[BEGIN Data shown]

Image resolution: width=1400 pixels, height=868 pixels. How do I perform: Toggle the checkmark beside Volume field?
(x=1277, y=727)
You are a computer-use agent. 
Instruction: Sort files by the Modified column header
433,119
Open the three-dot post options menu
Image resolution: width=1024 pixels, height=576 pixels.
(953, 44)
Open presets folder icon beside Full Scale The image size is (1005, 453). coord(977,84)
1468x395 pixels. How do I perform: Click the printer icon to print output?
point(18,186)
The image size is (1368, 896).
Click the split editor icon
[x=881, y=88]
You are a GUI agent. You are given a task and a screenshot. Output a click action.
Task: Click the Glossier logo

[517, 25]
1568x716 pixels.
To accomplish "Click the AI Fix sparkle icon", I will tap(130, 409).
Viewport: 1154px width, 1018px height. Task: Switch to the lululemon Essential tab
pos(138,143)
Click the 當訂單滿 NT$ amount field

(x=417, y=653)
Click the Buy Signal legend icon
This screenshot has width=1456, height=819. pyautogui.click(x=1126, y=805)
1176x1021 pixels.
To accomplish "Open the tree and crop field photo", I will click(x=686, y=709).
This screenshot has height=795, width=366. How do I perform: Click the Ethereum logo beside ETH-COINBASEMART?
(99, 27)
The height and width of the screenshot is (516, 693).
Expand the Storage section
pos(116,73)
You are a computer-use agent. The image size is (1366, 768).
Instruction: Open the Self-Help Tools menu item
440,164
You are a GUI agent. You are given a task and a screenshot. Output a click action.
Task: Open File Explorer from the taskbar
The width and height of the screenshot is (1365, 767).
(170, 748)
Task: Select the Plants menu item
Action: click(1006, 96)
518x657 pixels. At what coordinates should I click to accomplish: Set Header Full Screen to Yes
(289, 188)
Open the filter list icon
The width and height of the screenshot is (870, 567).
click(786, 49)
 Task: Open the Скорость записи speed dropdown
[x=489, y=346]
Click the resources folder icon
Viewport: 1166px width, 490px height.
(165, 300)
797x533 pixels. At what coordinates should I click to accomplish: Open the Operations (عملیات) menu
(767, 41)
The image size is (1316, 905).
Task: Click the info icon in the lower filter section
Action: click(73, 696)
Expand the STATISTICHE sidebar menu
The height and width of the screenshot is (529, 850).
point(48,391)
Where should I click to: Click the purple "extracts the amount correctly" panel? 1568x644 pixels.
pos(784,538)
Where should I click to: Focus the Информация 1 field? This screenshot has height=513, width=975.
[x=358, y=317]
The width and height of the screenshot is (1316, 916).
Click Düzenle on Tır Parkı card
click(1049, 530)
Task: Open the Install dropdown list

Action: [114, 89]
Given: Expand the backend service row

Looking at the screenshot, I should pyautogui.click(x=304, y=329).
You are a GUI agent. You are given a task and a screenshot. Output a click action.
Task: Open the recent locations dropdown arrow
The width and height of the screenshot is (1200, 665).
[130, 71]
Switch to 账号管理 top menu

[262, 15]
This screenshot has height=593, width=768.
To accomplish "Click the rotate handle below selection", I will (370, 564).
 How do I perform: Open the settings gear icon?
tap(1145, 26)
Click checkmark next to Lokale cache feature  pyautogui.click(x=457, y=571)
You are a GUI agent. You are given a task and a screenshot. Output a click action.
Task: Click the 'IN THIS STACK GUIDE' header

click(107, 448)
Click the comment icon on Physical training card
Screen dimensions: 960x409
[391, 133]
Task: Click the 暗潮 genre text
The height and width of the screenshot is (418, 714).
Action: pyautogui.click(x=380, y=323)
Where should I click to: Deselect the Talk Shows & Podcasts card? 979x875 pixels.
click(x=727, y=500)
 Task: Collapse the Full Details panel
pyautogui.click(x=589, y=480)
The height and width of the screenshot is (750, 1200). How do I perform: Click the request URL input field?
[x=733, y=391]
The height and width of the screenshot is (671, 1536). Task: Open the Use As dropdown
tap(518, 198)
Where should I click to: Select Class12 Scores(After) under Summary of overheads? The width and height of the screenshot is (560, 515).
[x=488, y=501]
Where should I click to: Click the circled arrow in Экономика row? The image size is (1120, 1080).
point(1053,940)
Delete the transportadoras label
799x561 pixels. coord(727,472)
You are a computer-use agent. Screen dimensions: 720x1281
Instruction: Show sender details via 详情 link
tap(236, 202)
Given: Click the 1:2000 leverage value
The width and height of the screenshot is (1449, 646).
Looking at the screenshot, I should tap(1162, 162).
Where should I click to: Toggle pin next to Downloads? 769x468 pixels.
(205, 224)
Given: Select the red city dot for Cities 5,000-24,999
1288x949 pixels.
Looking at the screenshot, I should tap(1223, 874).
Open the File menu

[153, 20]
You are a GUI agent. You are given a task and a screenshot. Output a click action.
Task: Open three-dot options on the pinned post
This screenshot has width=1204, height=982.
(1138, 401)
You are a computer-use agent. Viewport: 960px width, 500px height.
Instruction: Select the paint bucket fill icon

[END Data shown]

▸ **What the task requires**
Convert every line of the records above into a numbered list, omitting any blank lines.

▸ **Result**
1. Image resolution: width=1400 pixels, height=868 pixels. How do I perform: Toggle the checkmark beside Volume field?
2. (x=1277, y=727)
3. You are a computer-use agent. 
4. Instruction: Sort files by the Modified column header
5. 433,119
6. Open the three-dot post options menu
7. Image resolution: width=1024 pixels, height=576 pixels.
8. (953, 44)
9. Open presets folder icon beside Full Scale The image size is (1005, 453). coord(977,84)
10. 1468x395 pixels. How do I perform: Click the printer icon to print output?
11. point(18,186)
12. The image size is (1368, 896).
13. Click the split editor icon
14. [x=881, y=88]
15. You are a GUI agent. You are given a task and a screenshot. Output a click action.
16. Task: Click the Glossier logo
17. [517, 25]
18. 1568x716 pixels.
19. To accomplish "Click the AI Fix sparkle icon", I will tap(130, 409).
20. Viewport: 1154px width, 1018px height. Task: Switch to the lululemon Essential tab
21. pos(138,143)
22. Click the 當訂單滿 NT$ amount field
23. (x=417, y=653)
24. Click the Buy Signal legend icon
25. This screenshot has width=1456, height=819. pyautogui.click(x=1126, y=805)
26. 1176x1021 pixels.
27. To accomplish "Open the tree and crop field photo", I will click(x=686, y=709).
28. This screenshot has height=795, width=366. How do I perform: Click the Ethereum logo beside ETH-COINBASEMART?
29. (99, 27)
30. The height and width of the screenshot is (516, 693).
31. Expand the Storage section
32. pos(116,73)
33. You are a computer-use agent. The image size is (1366, 768).
34. Instruction: Open the Self-Help Tools menu item
35. 440,164
36. You are a GUI agent. You are given a task and a screenshot. Output a click action.
37. Task: Open File Explorer from the taskbar
38. The width and height of the screenshot is (1365, 767).
39. (170, 748)
40. Task: Select the Plants menu item
41. Action: click(1006, 96)
42. 518x657 pixels. At what coordinates should I click to accomplish: Set Header Full Screen to Yes
43. (289, 188)
44. Open the filter list icon
45. The width and height of the screenshot is (870, 567).
46. click(786, 49)
47.  Task: Open the Скорость записи speed dropdown
48. [x=489, y=346]
49. Click the resources folder icon
50. Viewport: 1166px width, 490px height.
51. (165, 300)
52. 797x533 pixels. At what coordinates should I click to accomplish: Open the Operations (عملیات) menu
53. (767, 41)
54. The image size is (1316, 905).
55. Task: Click the info icon in the lower filter section
56. Action: click(73, 696)
57. Expand the STATISTICHE sidebar menu
58. The height and width of the screenshot is (529, 850).
59. point(48,391)
60. Where should I click to: Click the purple "extracts the amount correctly" panel? 1568x644 pixels.
61. pos(784,538)
62. Where should I click to: Focus the Информация 1 field? This screenshot has height=513, width=975.
63. [x=358, y=317]
64. The width and height of the screenshot is (1316, 916).
65. Click Düzenle on Tır Parkı card
66. click(1049, 530)
67. Task: Open the Install dropdown list
68. Action: [114, 89]
69. Given: Expand the backend service row
70. Looking at the screenshot, I should pyautogui.click(x=304, y=329).
71. You are a GUI agent. You are given a task and a screenshot. Output a click action.
72. Task: Open the recent locations dropdown arrow
73. The width and height of the screenshot is (1200, 665).
74. [130, 71]
75. Switch to 账号管理 top menu
76. [262, 15]
77. This screenshot has height=593, width=768.
78. To accomplish "Click the rotate handle below selection", I will (370, 564).
79.  How do I perform: Open the settings gear icon?
80. tap(1145, 26)
81. Click checkmark next to Lokale cache feature  pyautogui.click(x=457, y=571)
82. You are a GUI agent. You are given a task and a screenshot. Output a click action.
83. Task: Click the 'IN THIS STACK GUIDE' header
84. click(107, 448)
85. Click the comment icon on Physical training card
86. Screen dimensions: 960x409
87. [391, 133]
88. Task: Click the 暗潮 genre text
89. The height and width of the screenshot is (418, 714).
90. Action: pyautogui.click(x=380, y=323)
91. Where should I click to: Deselect the Talk Shows & Podcasts card? 979x875 pixels.
92. click(x=727, y=500)
93.  Task: Collapse the Full Details panel
94. pyautogui.click(x=589, y=480)
95. The height and width of the screenshot is (750, 1200). How do I perform: Click the request URL input field?
96. [x=733, y=391]
97. The height and width of the screenshot is (671, 1536). Task: Open the Use As dropdown
98. tap(518, 198)
99. Where should I click to: Select Class12 Scores(After) under Summary of overheads? The width and height of the screenshot is (560, 515).
100. [x=488, y=501]
101. Where should I click to: Click the circled arrow in Экономика row? The image size is (1120, 1080).
102. point(1053,940)
103. Delete the transportadoras label
104. 799x561 pixels. coord(727,472)
105. You are a computer-use agent. Screen dimensions: 720x1281
106. Instruction: Show sender details via 详情 link
107. tap(236, 202)
108. Given: Click the 1:2000 leverage value
109. The width and height of the screenshot is (1449, 646).
110. Looking at the screenshot, I should tap(1162, 162).
111. Where should I click to: Toggle pin next to Downloads? 769x468 pixels.
112. (205, 224)
113. Given: Select the red city dot for Cities 5,000-24,999
114. 1288x949 pixels.
115. Looking at the screenshot, I should tap(1223, 874).
116. Open the File menu
117. [153, 20]
118. You are a GUI agent. You are given a task and a screenshot. Output a click action.
119. Task: Open three-dot options on the pinned post
120. This screenshot has width=1204, height=982.
121. (1138, 401)
122. You are a computer-use agent. Viewport: 960px width, 500px height.
123. Instruction: Select the paint bucket fill icon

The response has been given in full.